Mitt Romney and Republican groups–battling an incumbent president who scores high on national security–seized on the omission to try to woo Jewish voters, who traditionally vote Democratic by large numbers. “What is missing from Obama’s 2012 Democratic platform?” said a new ad by the Republican Jewish Coalition Wednesday. “The strong pro-Israel language that was in the 2008 platform.”
An unidentified source at the American Israel Public Affairs Committee (AIPAC) told Haaretz that it is the organization’s view that the DNC’s “is a strong pro-Israeli platform,” but that it’s “troubling Jerusalem is not included,” Haaretz’s Natasha Mozgovaya reported on Twitter.
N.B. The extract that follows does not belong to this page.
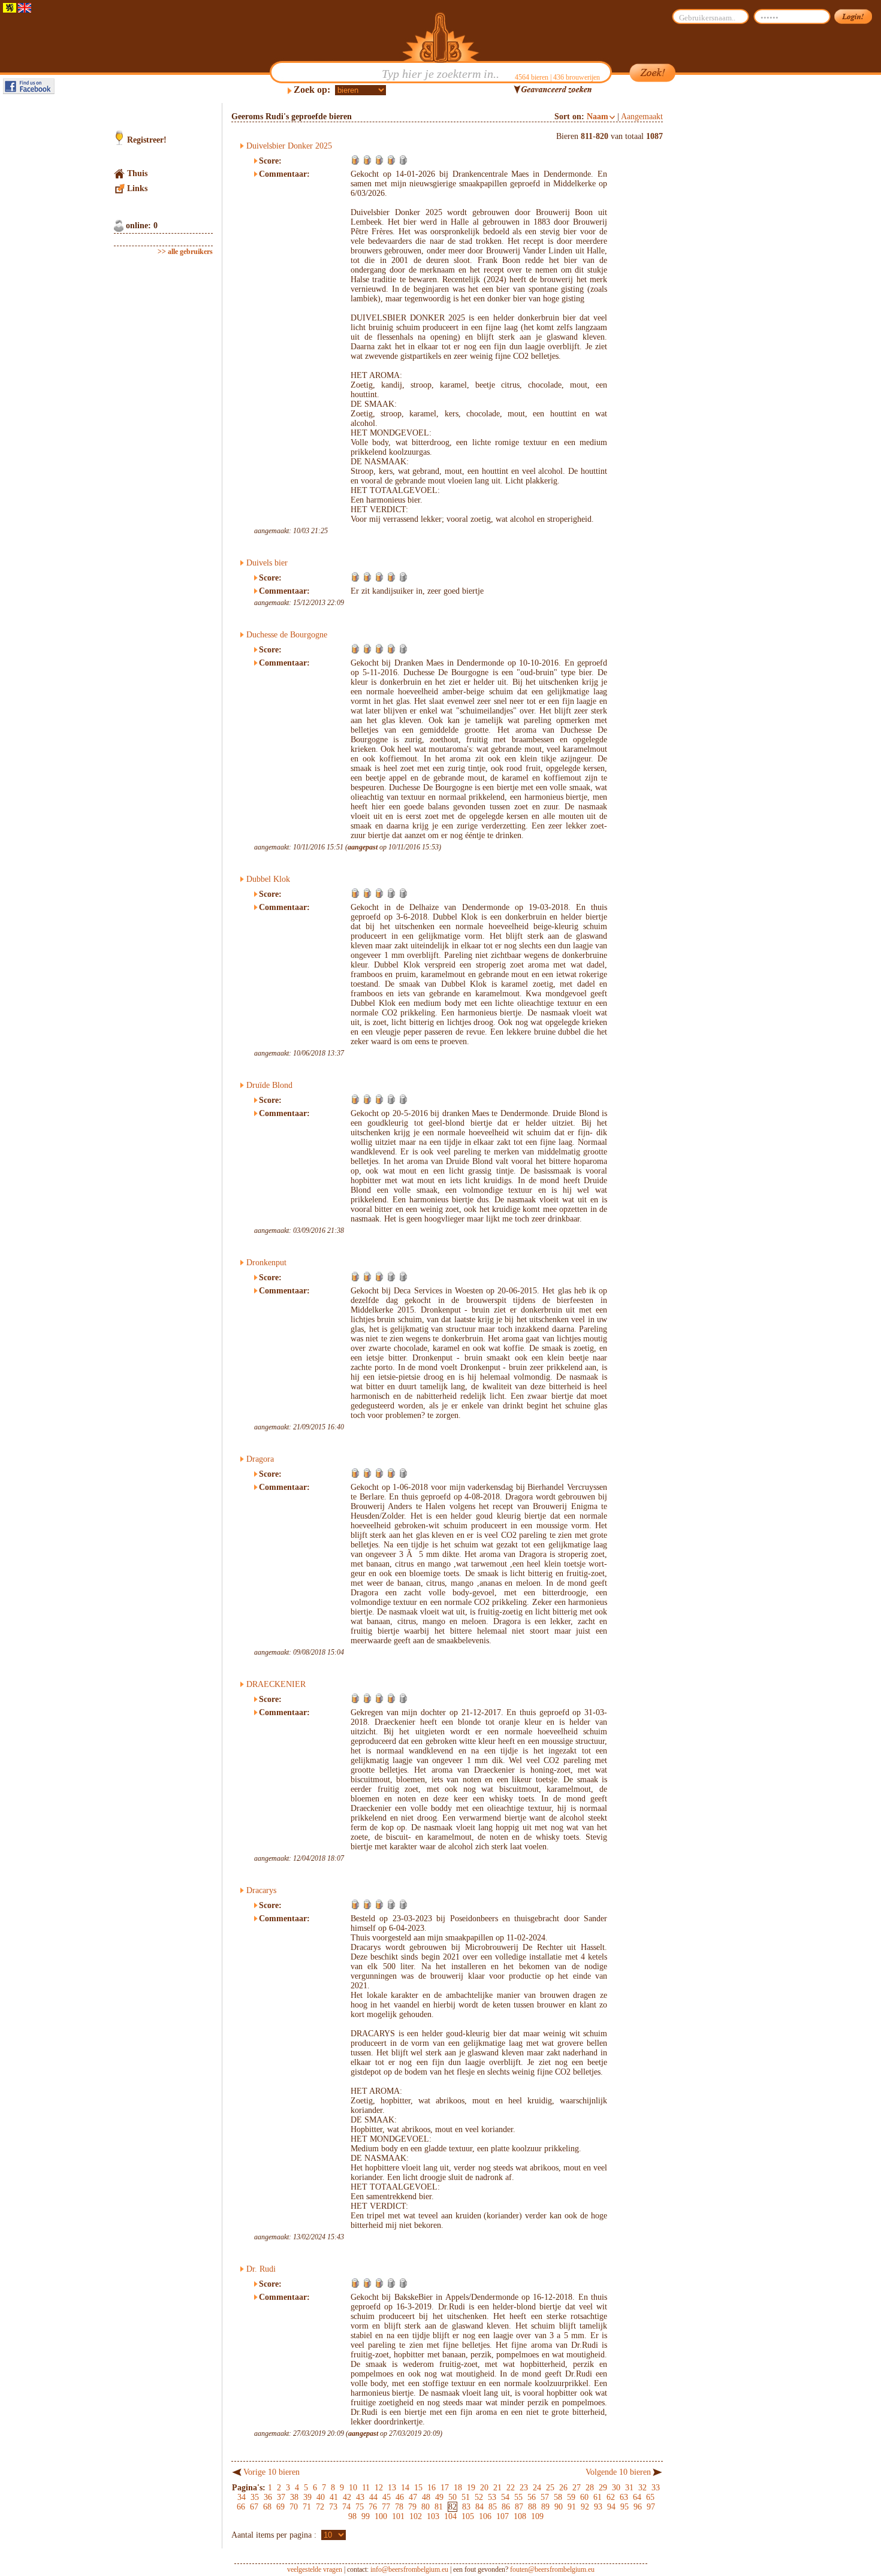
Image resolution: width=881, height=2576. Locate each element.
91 (572, 2506)
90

But Democratic hands say they are baffled why organization officials did not propose edits or amendments concerning Jerusalem when given opportunities to do so, particularly in a meeting with members of the DNC platform committee in Detroit last month. Among the members of the DNC draft platform committee who consulted with AIPAC were Ann Lewis, a former AIPAC board member and former Hillary Clinton aide, and former Congressman Robert Wexler, the Florida Democrat who heads the S. Daniel Abraham Center for Middle East Peace and Security.
“Why didn’t AIPAC [officials] suggest line-in-line-out edits on Jerusalem or push folks to offer a formal amendment to the platform at the platform committee meeting in Detroit in early August,” the Democratic official said. “They did not mention the Jerusalem issue or, more importantly, offer (directly or via proxies) an Amendment when given an opportunity to in Detroit. Why?”
“I find a lot of the criticism surprising since my understanding is that AIPAC reviewed several versions of the language and never raised this issue once,” a Democratic Jewish community source told Al-Monitor Tuesday.
An AIPAC advisor said to have been consulted on the DNC platform directed a query from Al-Monitor to a spokesman for AIPAC, who did not immediately respond to queries.
However, an AIPAC advisor told the Washington Post Wednesday that the organization had in fact “included in its proposal to the Democratic drafting committee the same language that was used four years ago.”
For all the partisan mudslinging, recent American presidents, Republicans and Democrats alike, have in office adopted the same position on Jerusalem as a final status issue to be determined by Israelis and Palestinians in negotiations, peace process veterans note. Furthermore, while the Republican party platform has, since 1995, called for moving the US embassy in Israel from Tel Aviv to Jerusalem, President George W. Bush did not in eight years in office move to do so.
Indeed, the RNC this year also deleted a line from its 2008 platform pledging to move the US embassy to Jerusalem. “We support Jerusalem as the undivided capital of Israel and moving the American embassy to that undivided capital of Israel,” stated the line in the 2008 RNC platform, which was deleted from the 2012 Republican document, BuzzFeed reported Wednesday.
(Photo: U.S. President Barack Obama (L) shakes hands with American Israel Public Affairs Committee (AIPAC) President Lee Rosenberg after delivering remarks at the AIPAC’s annual policy conference in Washington March 4, 2012. REUTERS/Jonathan Ernst.)